Re: [Harp-L] Tension Headache




On May 10, 2011, at 1:25 AM, Joe Leone wrote:



On May 9, 2011, at 9:57 PM, Elizabeth Hess wrote:


<snip>

Then I got greedy and tried to get 1 overblow. Put the harp back together, and couldn't get 4, 5, or 6 for nuthin'.

.... Screwed the harp back together, couldn't get them. Backed the interior screws off a bit (Did I have them so tight that I was warping the reed plates?), but no joy. Gapped and embossed too far, backed off, back and forth, stayed in denial and just tried for determination... last couple of days: bupkis.

Just now I disassembled the harp, held it together gently, and didn't I overblow 4, 5, and 6 as just nicely as you please. Put on the

cover plates and then the



binder clips, and lost the overblow on chamber 5. Took the clips back off and got it, again. Can anyone explain what's going on, here, and what the remedy is?

<snip>


Your harp is suffering from ' crooked door frame syndrome'. Let me explain. Please.

But of course! :-)



Imagine that you have just installed a door frame. And you are standing inside facing it. You measured the opening and it was 32 1/8" (the proper amount). But what you DIDN't realize was that within the 4" width of the frame, there was a deviation. The INSIDE of the frame (the edge facing you) was 32 1/8", BUT the edge facing outdoors was only 32 1/16". You wanted the door to be tight. For security reasons. You don't want to leave any room for someone to stick in a shim and jimmy your lock. But when you go to mount the door, it is too tight and won't fit. Why? because the cant of the frame has changed the dimensions that you needed. (Key: doors are oversized anyway with the idea that they will be finish planed).

When you had the binder clips on the ends, you made a belly ever so slight in the plate. Hardly descernible with the naked eye. But there none the less. The clips have a foot pound rating of (I'm guessing) 75 to 80 foot pounds. If you were to apply one to your finger, it would exert as much pressure as if you had your finger under the leg of a loaded chest of drawers.

This explanation is so lucid, even I can understand it.



So, embossing will exascerbate this problem because you were already working with a fairly small dimension. And now, you made it even smaller.
So, visualize looking at the cross section of the reed slots and you will find that even this slight belly in relation to the small reed plate can be extrapolated to the 1/16th" in relation to a full sized door.


Ergo, the slot is now too tight.

EXCEPT that the problem I had when I screwed the harp back together to "normal" tightness was that I couldn't get the blow reeds to choke. (And there's no way to know whether the draw reeds would have sounded the overblow if I *had* been able to get the blow reeds to choke.) Sorry I wasn't more clear on this point the first time.

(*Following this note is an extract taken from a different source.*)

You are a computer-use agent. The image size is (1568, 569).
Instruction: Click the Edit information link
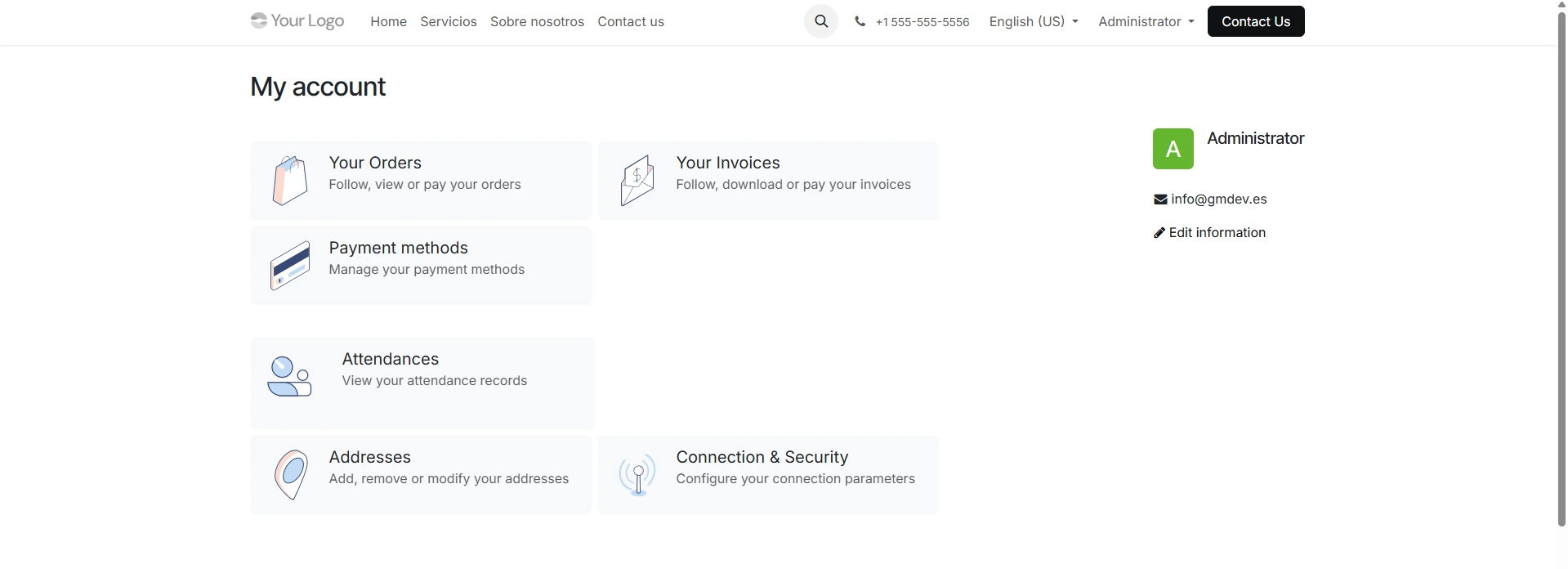(1217, 233)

Sooo..... Maybe I need to emboss just a teensy bit more?


Backing off the pressure will allow the plate to flatten out enough just enough that the deviation disappears and you now are SQUARE in the slot. When I use binder clips, I sometimes put them at the BACK of the plates. And even if they rest on the rivets, that shouldn't make a difference. Now at the high end (where the reeds are short and leave a lot of plate), the clips can take a deeper bite thus spreading the load more evenly.

Hmm. I was putting the binder clips on the whole magilla sandwich, cover plates and all.


The current state of affairs is that I have the reed plates *very* gently screwed together, and the cover plates *very* gently screwed on, and I can get 4 and 6 overblow reliably and 5 with some effort. It kind of violates my sense of ship-shape not to have those screws snug, but I understand that too much of a good thing is a bad thing, and it's the sound that counts.

Of course it's hard to diagnose a hardware problem via written correspondence. I know that I mostly have to do this myself. But your answer has been enormously helpful in identifying the relevant mechanics, so now I have a better idea of what's going on. Thank you very much.

Elizabeth

P.S. I used to think that practicing meant harp-in-mouth time. That's turning out not to be the whole story.

I refer to this as "rigging the sailboat": If you don't enjoy rigging the sailboat as an activity in its own right, then sailing is not the hobby for you.